帝尊派了一个人来,责骂博瑞屈不该剃头、不该把我的头发剪短,因为这是国王驾崩时服丧的哀悼方式,不该用在放弃王位继承权的人身上。博瑞屈只是瞪着那个人看,直到把他瞪走为止。惟真把自己的头发和胡须剪短了一掌的宽度,这是为兄弟服丧的方式。堡里有些守卫也各自把辫子剪短了不同的长度,这是军人为死去的同袍服丧的方式。但博瑞屈把他自己和我弄成这样是太极端了点,别人见到我们都会一直盯着看,我想问他,我为什么要为一个我从没见过、也从不曾来看过我的父亲服丧,但他那结冻般的眼睛和嘴角让我不敢开口。没人对帝尊提起他把每一匹马的马鬃都剪下了一绺,并将剪下的所有毛发全抛进火中表示献祭,毛发被火烧得发出臭味。我大概知道博瑞屈这么做是表示把我们灵魂的一部分跟骏骑一起送上天,这是他祖母那边的人传下来的习俗。

博瑞屈好像也死了,变得宛如行尸走肉。一股冷冰冰的力量在驱动他的身体,他每一项工作都做得完美无缺,但既不带热情也没有满足感。仆役以前竞相争取他表示赞许的点头,现在却转移眼神不去迎视他的目光,仿佛为他感到羞耻。只有母老虎没有抛弃他,不管他到哪里,这只老母狗都悄悄跟在他身后,尽管他没有看它一眼、摸它一下,它依然跟随着他。有一次我出于同情而抱了抱它,甚至大胆地往它的脑海里探寻,却只碰上一片可怕的麻木,让我不敢与它的思绪相触。它跟它的主人一样哀伤。

凛冽的冬风在悬崖四周呼啸,日复一日毫无生机的寒冷拒绝了春天到来的任何可能性。骏骑葬在细柳林。堡内举行了“哀悼斋戒”,但为时甚短,也很低调,只是遵循礼节而非真正的哀悼。真心哀悼他的人似乎被认为是有欠品味的,因为他受人瞩目的生活早在他逊位之后就该结束了,这下子他居然死去,再度招引大家对他的注意,真是太不应该了。

我父亲死后,过了整整一个星期,我被那道从秘密阶梯吹来的熟悉的风叫醒,看见黄色的灯光在召唤我。我连忙爬起来跑上阶梯,跑进我的避难所。能够逃离这陌生而奇怪的一切真好,我又可以去跟切德混合药草、烧制出奇怪的烟了。自从骏骑死后,我就觉得自己似乎古怪地悬浮在空中不上不下,我实在不想继续这样下去了。

但他房间里工作台的那一头是暗的,壁炉冷冰冰的。切德坐在他自己的壁炉前,招手要我去坐在他的椅子旁。我坐下,抬头看着他,但他瞪着眼睛盯着炉火看。他抬起一只满是疤痕的手,放在我硬梆榔的头发上,一时间我们就这么坐着,一起看着火。

“嗯,就这样啦,孩子。”他终于开口,却只说了这么一句,仿佛不需要再多说什么。他揉揉我的短发。

“博瑞屈把我的头发剪掉了。”我突然告诉他。

“是啊!”

“我恨死这头发了,躺在枕头上的时候又刺又扎,害我都睡不着觉,把长袍的帽兜戴上时,帽子也扁扁的立不起来,而且我这样子看起来很蠢。”

“你这样子看起来是一个哀悼父亲的儿子。”

我沉默了一阵。之前我把自己的头发想成是博瑞屈那种极端发型的稍长版本,但切德说得对,这是儿子为父亲服丧的头发长度,不是臣民为国王服丧的发型。但这只让我更生气。

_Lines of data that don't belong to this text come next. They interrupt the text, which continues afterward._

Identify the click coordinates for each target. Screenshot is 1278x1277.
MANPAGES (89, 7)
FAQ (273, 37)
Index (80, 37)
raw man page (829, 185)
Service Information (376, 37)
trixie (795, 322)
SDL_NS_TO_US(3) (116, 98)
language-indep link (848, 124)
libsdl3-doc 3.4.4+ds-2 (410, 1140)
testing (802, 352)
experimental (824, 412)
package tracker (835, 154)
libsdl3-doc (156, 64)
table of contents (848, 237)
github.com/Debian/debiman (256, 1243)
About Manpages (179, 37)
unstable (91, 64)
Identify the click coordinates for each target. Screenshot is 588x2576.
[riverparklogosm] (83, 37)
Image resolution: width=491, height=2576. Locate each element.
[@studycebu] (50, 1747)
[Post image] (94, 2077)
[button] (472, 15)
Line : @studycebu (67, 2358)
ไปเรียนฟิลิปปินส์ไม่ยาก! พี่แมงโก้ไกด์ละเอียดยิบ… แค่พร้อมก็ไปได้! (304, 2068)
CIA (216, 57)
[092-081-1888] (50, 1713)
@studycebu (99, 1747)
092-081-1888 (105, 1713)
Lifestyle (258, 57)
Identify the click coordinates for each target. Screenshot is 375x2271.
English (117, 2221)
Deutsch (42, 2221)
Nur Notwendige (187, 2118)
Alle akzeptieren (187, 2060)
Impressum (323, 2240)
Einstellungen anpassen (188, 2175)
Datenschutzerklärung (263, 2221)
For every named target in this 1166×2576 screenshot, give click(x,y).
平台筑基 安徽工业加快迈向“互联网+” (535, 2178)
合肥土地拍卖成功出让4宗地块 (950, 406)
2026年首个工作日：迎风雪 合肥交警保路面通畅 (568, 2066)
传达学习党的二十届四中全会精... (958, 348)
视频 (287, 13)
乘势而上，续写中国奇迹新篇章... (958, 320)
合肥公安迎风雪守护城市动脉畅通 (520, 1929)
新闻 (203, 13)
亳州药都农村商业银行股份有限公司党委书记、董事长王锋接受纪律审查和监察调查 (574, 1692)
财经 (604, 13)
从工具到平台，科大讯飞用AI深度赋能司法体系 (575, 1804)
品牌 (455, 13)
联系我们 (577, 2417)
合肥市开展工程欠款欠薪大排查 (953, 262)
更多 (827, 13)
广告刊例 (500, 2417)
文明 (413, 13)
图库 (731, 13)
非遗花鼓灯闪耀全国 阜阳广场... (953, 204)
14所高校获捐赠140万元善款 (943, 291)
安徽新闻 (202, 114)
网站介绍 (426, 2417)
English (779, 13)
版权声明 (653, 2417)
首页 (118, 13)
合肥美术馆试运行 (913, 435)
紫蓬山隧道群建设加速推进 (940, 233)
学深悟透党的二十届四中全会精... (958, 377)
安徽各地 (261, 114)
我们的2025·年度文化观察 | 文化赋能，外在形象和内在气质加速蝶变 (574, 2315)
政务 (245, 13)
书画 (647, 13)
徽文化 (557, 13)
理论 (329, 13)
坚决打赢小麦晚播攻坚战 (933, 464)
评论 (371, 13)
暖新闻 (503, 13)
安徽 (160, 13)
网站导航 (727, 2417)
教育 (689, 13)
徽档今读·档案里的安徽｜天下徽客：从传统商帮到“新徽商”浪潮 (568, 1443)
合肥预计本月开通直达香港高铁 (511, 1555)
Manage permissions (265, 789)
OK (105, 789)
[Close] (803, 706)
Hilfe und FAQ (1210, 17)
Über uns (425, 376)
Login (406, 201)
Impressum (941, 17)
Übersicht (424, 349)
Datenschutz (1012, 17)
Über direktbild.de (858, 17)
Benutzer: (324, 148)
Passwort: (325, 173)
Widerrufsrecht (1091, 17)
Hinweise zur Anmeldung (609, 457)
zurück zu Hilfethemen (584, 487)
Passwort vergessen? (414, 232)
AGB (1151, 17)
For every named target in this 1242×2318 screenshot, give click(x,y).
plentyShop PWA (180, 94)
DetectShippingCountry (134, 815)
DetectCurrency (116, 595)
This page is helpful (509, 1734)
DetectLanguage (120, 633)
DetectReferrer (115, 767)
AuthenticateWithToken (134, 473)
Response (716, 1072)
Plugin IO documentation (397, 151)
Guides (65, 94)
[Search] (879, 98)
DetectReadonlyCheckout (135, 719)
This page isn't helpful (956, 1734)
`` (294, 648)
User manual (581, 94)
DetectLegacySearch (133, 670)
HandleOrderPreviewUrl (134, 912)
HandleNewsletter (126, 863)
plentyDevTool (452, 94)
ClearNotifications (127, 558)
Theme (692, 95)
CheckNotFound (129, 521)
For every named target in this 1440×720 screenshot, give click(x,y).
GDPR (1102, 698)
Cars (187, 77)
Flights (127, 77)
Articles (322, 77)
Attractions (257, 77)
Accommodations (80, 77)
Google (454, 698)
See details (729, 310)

“但我为什么要为他服丧?”我把之前不敢问博瑞屈的问题拿来问切德,“我根本不认识他。”

“他是你父亲。”

“他只是在某个女人身上种下了我,而且一知道我的存在,他就离开了。这是哪门子的父亲,他根本没关心过我。”终于把这番话说出来,让我觉得似乎有些叛逆。博瑞屈深沉而强烈的哀痛和眼前切德的沉静和悲伤令我愤怒。

“你并不了解实情。你只听得到那些讲闲话的人的说法。你年纪不够大,有些事情你还不了解,你也从来没见过一只野鸟会假装受伤,好引诱猎食者来追它而不是去抓它的子女。”

“我不相信。”我说,但突然间我对我说出的这句话不那么有把握了,“他从来没做过任何事让我觉得他关心我。”

切德转过身看着我,那双眼睛凹陷、发红,眼神看起来更苍老了:“要是你知道他关心你,其他人也都会知道。等你长大成人之后,或许你会了解他付出了多大的代价,为了让你安全、为了让他的敌人忽视你,他才努力不让自己与你相认甚至相识。”

“嗯,这下子我这辈子再也没机会跟他‘相认、相识’了。”我愠怒地说。

切德叹了口气:“如果他承认你是他的继承人,你这辈子会结束得很早。”他顿了顿,然后谨慎地问,“孩子,你想知道他什么事?”

“所有的事。但你又知道他什么?”切德越宽容,我就越闹别扭。

“打从他一出生我就认识他了。我跟他……合作过,就像俗话说的,‘有如手和手套那样亲密无间’。”

“你是那只手还是那只手套?”

不管我多无礼,切德就是不生气。“那只手。”他略想了一下说,“一只悄悄采取行动而不为人知的手,戴着天鹅绒般的外交手套。”

“什么意思?”虽然我想发脾气,但还是忍不住感到好奇。

“有些事情可以做,”切德清清喉咙,“可以做一些事情,好让外交工作比较容易进行,或者让某一方更愿意坐下来谈。有些事情可以发生……”

我的世界被颠覆了。现实像幻象一样猛然出现在我眼前,我终于完全了解切德是什么人、我自己又将变成什么人。“你的意思是说,可以让某个人死,然后就能更好地跟他的继承人坐下来谈,他就会比较愿意顺从我们的目标,不管是出于恐惧还是出于……”

“感激。是的。”

拼图的每一片突然就位成形,一阵冰冷的恐惧撼动我全身。所有的课程和仔细的教导原来全都是为了做这种事。我起身要站起来,但切德突然一手抓住我的肩膀。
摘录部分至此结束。